The new valve is secured in the appropriate orientation (mimicking the natural valve orientation) by suturing the sewing ring of the new valve prosthesis to the mitral annulus of the heart in the standard fashion used for other artificial heart valves, according to surgical preference and practice.
The two groups of artificial chordae, which have been passed through the tubular inserts to the outside of the heart, are then passed through tubes, which may traverse the body wall (similar to the chest drainage tubes which are in routine use). This allows the chordae to be tensioned approximately from outside the operative field to make the leaflets of the valve prosthesis close evenly, in the plane of the valve annulus, without being too loose to cause prolapse of the leaflets into the atrium, or too tight to interfere with leaflet apposition, as judged by the surgeon. The chordae are then temporarily clamped outside the heart, to maintain tension until final adjustments are made.
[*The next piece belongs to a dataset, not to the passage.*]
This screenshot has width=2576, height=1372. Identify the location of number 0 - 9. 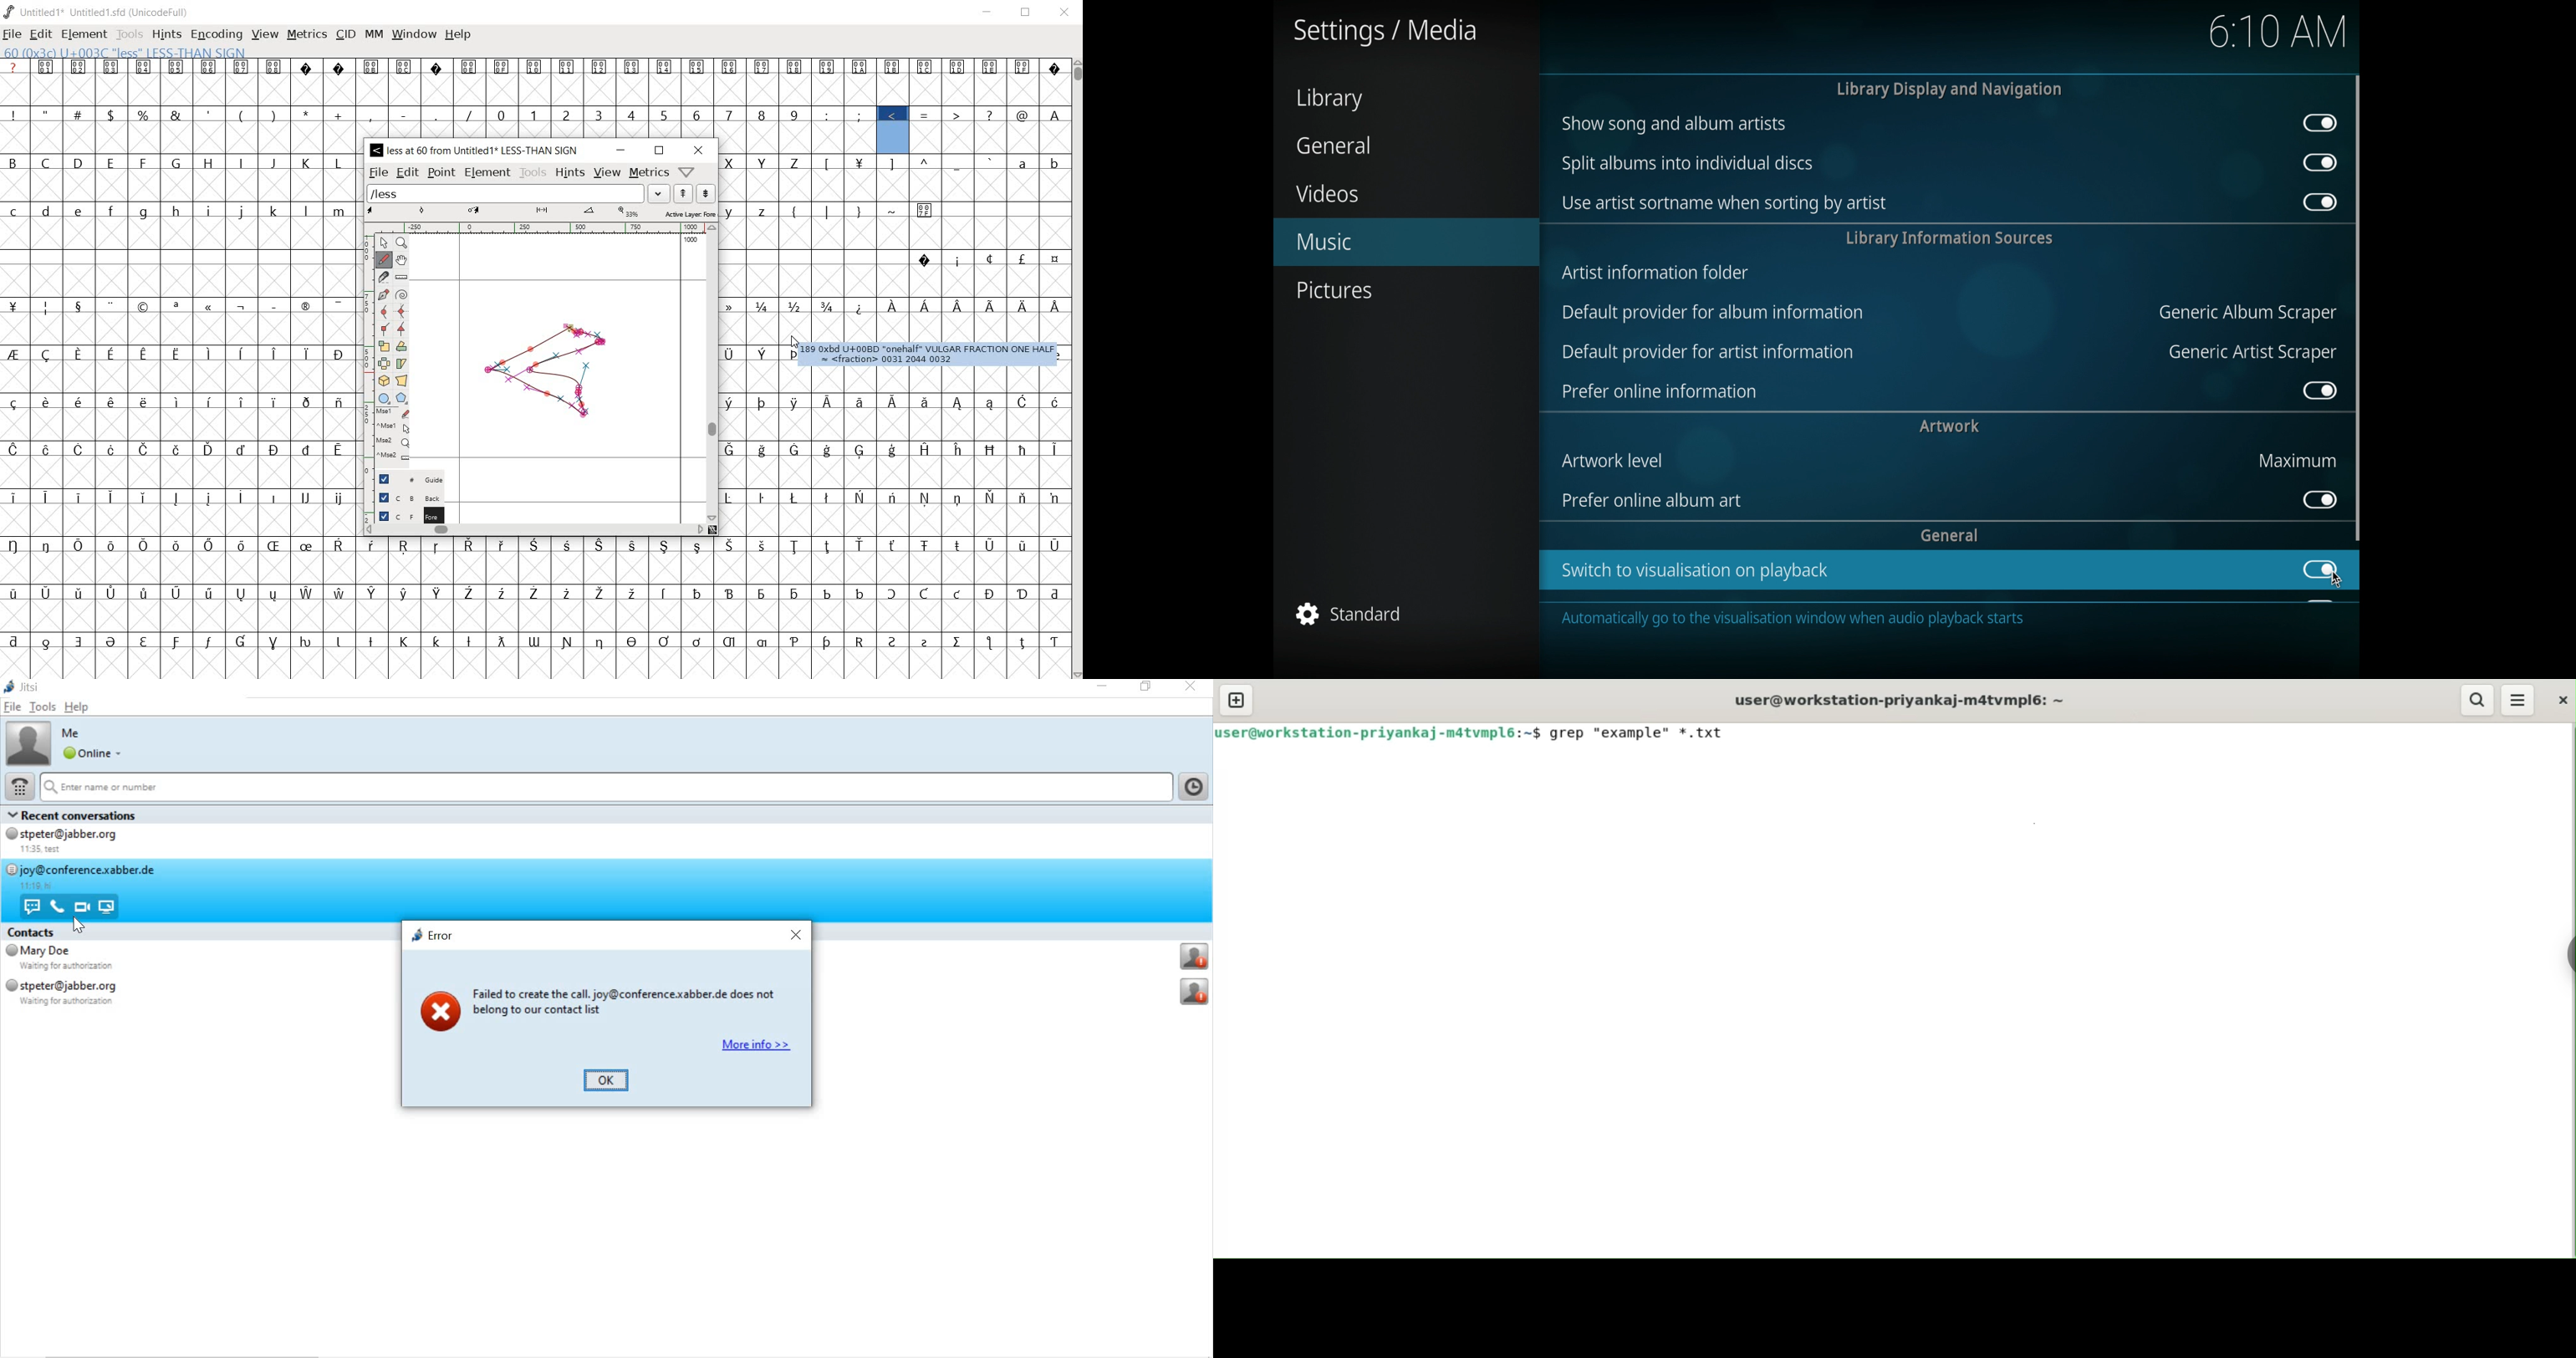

The operation is completed in the standard fashion.
Methods of Adjusting the Valve:
The valve may be adjusted after its insertion by using echocardiographic imaging. This adjustment may be made in the operating room before closure of the chest, with the aid of (for example) transoesophageal echocardiographic imaging, or in the first few postoperative days using echocardiographic imaging (or other forms of imaging) by tensioning or slackening the synthetic chordae. The chordae, which are passed to the outside of the body through the tubes inserted by the surgeon, are tensioned or slackened, individually or in groups, as required to achieve optimal leaflet apposition as defined by echocardiography or other imaging method. Once the best degree of tensioning has been achieved, the chordae are secured at the surface of the heart by a suitable device that is actuated from outside the body, and the excess chordae outside the heart are divided and removed along with the tubes that pass through the body wall.